Toulouse-Lautrec em vermelho is divided into five sections. The first of them presents the world of the maison closes — “closed houses,” in French – and reveals the painter’s care and sympathy in relation to the women portrayed. The three central artworks are shown on a red panel, evoking the famous entrance hall of the maison La Fleur Blanche in Paris. The exhibition’s second section features other depictions of women – something that Toulouse-Lautrec dedicated special attention to, portraying washerwomen, studio models, women of the bourgeoisie and nobility, stressing or questioning their social role. The third segment is dedicated to male portraits. Unlike the case of the depictions of women, we know the names of all the men in Toulouse-Lautrec’s paintings included in the exhibition, an eloquent symptom of the discrimination between men and women and of the role that they each play in society, in history, and in visual culture. Finally, the fourth and fifth sections feature depictions of the night life, with its bars, restaurants, concert halls and cabarets that proliferated in Paris after the city began to be illuminated by electric lighting. Here we see various characters, such as the workers who frequented the Moulin de la Galette at night to try to forget their tough work days, the celebrated dancer Jane Avril (1868–1943) or the cabaret’s debauched owner Aristide Bruant (1851–1925), immortalized in large posters that announce his shows and profoundly marked the urban landscape. Toulouse-Lautrec em vermelho also presents a selection of 50 documents, including letters, notes, telegrams and photographs of the artist and his circle, which constitute a living memory of that time.

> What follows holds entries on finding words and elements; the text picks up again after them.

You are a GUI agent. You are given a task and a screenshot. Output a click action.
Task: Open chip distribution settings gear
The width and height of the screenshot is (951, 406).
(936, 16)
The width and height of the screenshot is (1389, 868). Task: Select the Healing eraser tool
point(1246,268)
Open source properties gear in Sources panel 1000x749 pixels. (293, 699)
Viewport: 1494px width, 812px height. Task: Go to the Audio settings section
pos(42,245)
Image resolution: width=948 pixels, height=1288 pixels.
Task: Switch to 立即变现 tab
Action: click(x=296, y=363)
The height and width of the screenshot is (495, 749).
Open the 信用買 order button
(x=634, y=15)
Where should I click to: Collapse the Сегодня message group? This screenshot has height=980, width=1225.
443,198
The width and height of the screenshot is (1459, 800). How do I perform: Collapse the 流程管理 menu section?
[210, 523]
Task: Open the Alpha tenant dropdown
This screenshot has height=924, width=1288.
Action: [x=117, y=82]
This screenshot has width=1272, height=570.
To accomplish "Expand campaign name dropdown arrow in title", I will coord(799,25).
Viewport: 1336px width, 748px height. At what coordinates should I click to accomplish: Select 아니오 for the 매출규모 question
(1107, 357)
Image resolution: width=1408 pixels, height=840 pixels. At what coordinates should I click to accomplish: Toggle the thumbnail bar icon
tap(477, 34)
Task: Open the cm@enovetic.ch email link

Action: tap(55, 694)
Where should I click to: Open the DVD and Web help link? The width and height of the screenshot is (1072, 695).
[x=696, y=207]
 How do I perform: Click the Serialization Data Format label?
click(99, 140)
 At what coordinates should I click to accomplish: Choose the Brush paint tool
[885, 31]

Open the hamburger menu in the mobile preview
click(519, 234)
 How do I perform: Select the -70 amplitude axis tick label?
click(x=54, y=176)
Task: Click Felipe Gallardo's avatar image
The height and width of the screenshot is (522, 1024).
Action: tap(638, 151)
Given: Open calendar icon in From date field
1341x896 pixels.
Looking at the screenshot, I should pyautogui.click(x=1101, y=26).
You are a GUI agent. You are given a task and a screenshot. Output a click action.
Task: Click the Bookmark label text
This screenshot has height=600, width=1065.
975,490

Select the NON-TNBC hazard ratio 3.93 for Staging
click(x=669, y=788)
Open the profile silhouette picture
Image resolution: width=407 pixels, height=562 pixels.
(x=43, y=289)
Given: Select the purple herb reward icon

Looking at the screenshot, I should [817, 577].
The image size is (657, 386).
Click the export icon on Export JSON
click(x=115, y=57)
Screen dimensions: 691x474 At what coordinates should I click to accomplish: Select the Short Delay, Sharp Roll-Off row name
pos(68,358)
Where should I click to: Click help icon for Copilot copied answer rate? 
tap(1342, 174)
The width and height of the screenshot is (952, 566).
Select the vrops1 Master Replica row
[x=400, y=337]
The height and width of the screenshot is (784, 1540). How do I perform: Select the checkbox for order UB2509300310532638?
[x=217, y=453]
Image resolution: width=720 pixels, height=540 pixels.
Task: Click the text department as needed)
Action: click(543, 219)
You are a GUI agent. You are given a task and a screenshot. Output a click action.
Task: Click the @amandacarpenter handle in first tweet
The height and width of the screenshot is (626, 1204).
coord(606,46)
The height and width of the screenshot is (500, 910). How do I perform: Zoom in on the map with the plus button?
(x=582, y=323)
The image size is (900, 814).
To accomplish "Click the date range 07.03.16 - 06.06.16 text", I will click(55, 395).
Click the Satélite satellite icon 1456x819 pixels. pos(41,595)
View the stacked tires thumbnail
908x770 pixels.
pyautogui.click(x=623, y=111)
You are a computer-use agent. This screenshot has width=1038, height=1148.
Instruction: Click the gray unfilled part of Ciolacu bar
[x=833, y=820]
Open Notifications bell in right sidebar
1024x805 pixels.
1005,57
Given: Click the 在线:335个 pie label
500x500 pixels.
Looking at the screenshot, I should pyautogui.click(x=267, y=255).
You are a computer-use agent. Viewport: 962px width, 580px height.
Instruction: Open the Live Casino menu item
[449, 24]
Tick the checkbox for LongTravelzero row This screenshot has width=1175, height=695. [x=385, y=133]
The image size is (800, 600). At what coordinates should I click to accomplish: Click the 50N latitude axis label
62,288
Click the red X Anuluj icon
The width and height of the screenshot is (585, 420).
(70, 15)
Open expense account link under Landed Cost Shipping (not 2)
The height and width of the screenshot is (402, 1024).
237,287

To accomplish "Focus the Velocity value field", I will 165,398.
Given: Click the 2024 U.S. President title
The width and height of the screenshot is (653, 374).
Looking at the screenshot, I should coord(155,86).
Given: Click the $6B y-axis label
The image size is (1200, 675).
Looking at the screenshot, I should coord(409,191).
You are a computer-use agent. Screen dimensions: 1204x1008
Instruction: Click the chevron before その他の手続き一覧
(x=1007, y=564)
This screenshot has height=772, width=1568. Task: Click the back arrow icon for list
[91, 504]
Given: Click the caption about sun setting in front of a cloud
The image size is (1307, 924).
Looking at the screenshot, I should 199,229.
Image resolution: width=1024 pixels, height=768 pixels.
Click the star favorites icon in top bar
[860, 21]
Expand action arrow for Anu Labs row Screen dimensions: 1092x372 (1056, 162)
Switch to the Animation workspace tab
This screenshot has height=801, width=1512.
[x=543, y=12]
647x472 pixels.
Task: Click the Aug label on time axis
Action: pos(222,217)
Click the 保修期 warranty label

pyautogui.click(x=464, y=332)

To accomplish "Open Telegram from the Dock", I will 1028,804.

In a wider context of the histories of sexuality and the representations of gender, this Toulouse-Lautrec exhibition dialogues with the individual shows of Teresinha Soares, Wanda Pimentel, Miguel Rio Branco and Tracey Moffatt. It will later be related with the exhibitions by Pedro Correia de Araújo in August and the Guerrilla Girls in September and, in October, the group show Histórias da sexualidade [Histories of Sexuality].

Toulouse-Lautrec em vermelho is being held with the exclusive sponsorship of Pinheiro Neto Advogados, on the occasion of the firm’s 75th anniversary.